2012.06.23

【日本代表】木村和司が申す「最終予選3連戦、『勝ち点7』で喜ぶな!」

  • 藤田真郷●撮影 photo by Fujita Masato

日本代表の試合では本領を発揮し切れていない感のある香川真司。木村和司が我がまま申す vol.5

昨季まで横浜F・マリノスの指揮官を務めていた木村和司氏が、日本サッカー界のさらなる発展のために、独自の視点でモノを申していく好評連載。今回は、W杯アジア最終予選で絶好のスタートを切った日本代表にまさかのダメ出し!? 一層の奮起を求めた。

 W杯アジア最終予選が始まったのぉ。6月の3連戦を振り返って、率直な感想を言わせてもらえば、日本もまだまだやな、と思った。2勝1分け、勝ち点7という数字は及第点ではあるが、手放しで称えられるような結果ではない。

§ 収集データ
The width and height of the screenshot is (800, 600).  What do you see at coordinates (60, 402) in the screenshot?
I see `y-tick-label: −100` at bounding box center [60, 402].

§ 課題
本文の「昨季まで横浜F・マリノスの指」から「えられるような結果ではない。」までを一字一句変えずに書き写しなさい。 解答の根拠には本文だけを用いなさい。

§ 解答例
昨季まで横浜F・マリノスの指揮官を務めていた木村和司氏が、日本サッカー界のさらなる発展のために、独自の視点でモノを申していく好評連載。今回は、W杯アジア最終予選で絶好のスタートを切った日本代表にまさかのダメ出し!? 一層の奮起を求めた。

 W杯アジア最終予選が始まったのぉ。6月の3連戦を振り返って、率直な感想を言わせてもらえば、日本もまだまだやな、と思った。2勝1分け、勝ち点7という数字は及第点ではあるが、手放しで称えられるような結果ではない。